"There used to be a rice field there," Tiya Maria, our landlady, said as she pointed to an area away, parallel to their old wooden house.
I looked in the direction where she pointed but the area was being blocked by a three-storey building.
"Yeah, I've heard. My Dad used to say that back in the 80's they used to shoot a lot of movies here - especially scenes that are supposedly 'in the province'. He used to live somewhere nearby when he was still studying in UP Diliman."
Lie number one: Dad didn't board in Krus na Ligas in the 80's. Lie number two: Neither was he enrolled in UP Diliman. He was an economics major in UP Manila before he flunked his subjects, lost his sholarship grant, then joined PMA. He had a few subjects in Diliman though (I wonder how light the traffic was then).

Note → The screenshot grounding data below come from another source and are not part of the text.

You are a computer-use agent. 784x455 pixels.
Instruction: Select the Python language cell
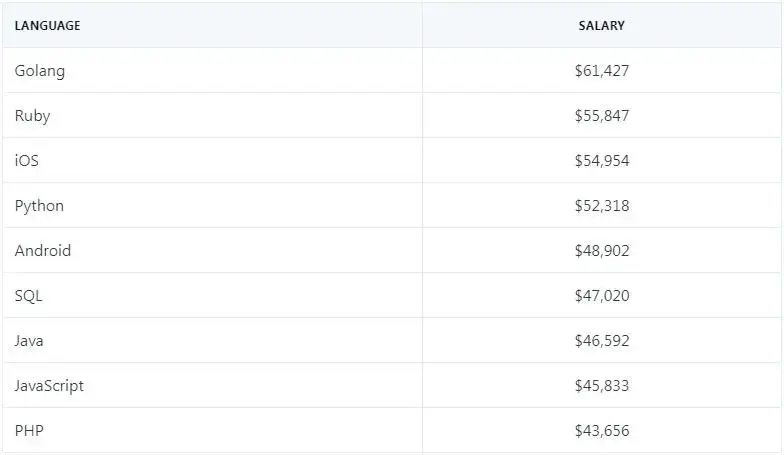click(39, 206)
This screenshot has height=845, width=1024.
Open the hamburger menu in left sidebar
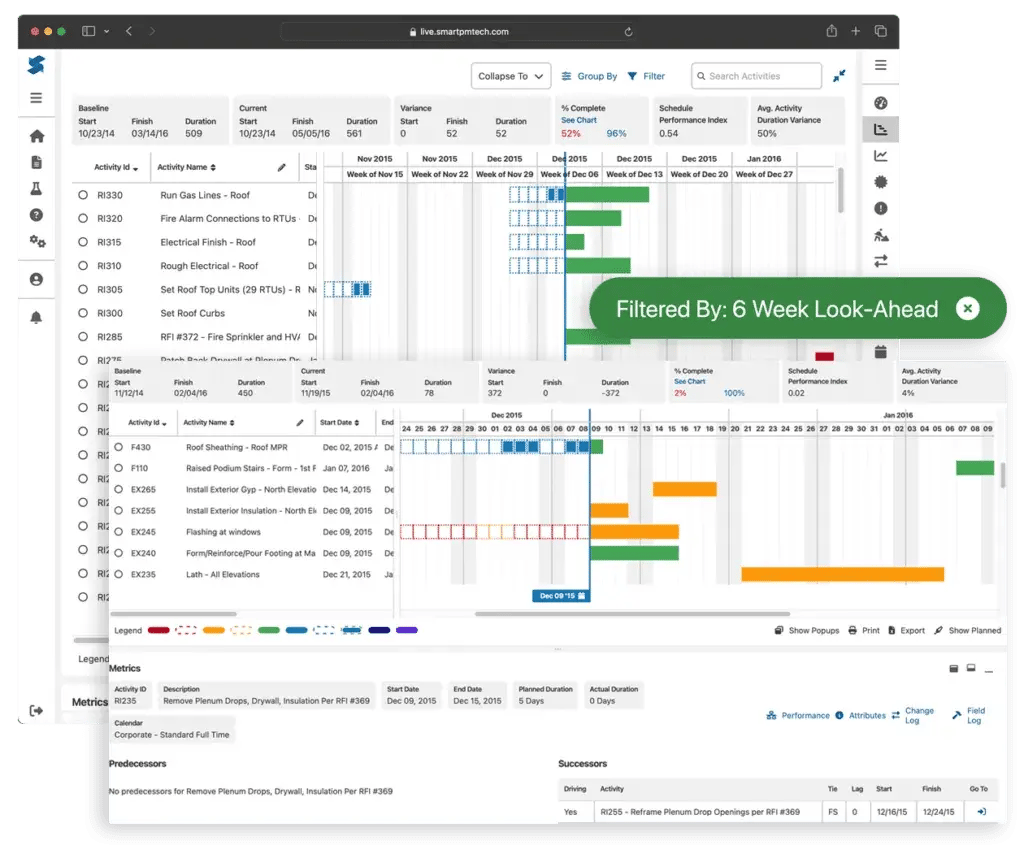(37, 98)
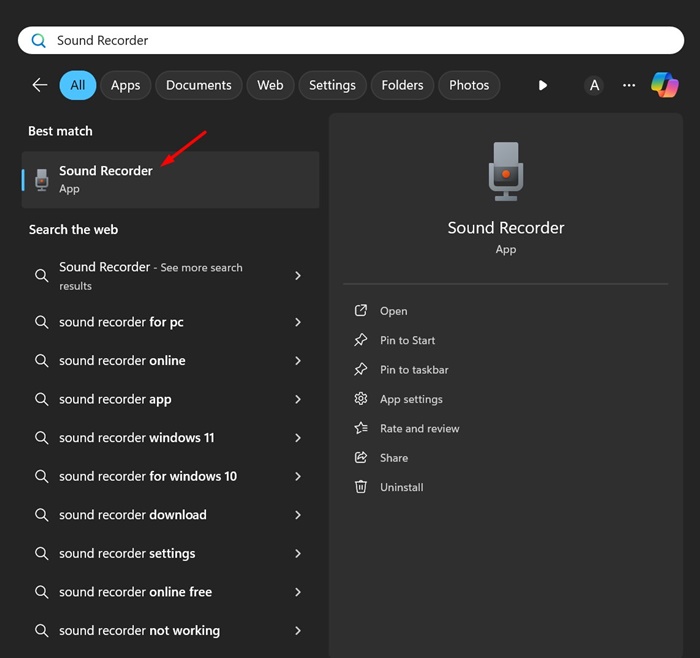Image resolution: width=700 pixels, height=658 pixels.
Task: Choose the Documents filter tab
Action: (199, 85)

Lying to an old woman wasn't the point. At that moment, I just wanted Tiya Maria to continue talking about the old Krus na Ligas. I was curious of how it was before the buildings like the one in front of their house crammed along the narrow streets of Bruk Na Ligwak (As I and other members from UP Babaylan call it).

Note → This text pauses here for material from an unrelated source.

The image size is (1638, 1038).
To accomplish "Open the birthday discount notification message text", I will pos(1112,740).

"It was a lot different from before."
Krus na Ligas is a sleeping city, literally. It's a sea of boarding houses and dormitories with an economy built around the meager budget of students, transient laborers, etc. (Rich kids stay in Loyola Heights or UP Vill, duh!).
Nothing fascinates me more than the redundancy of establishments in Bruk. Along the main street where the tricycle route passes one can find an internet cafe, a laundry shop, a carinderia or two, a pharmacy, a sari-sari store and another sari-sari store abundant of school supplies. And they appear again after every thirty steps or so.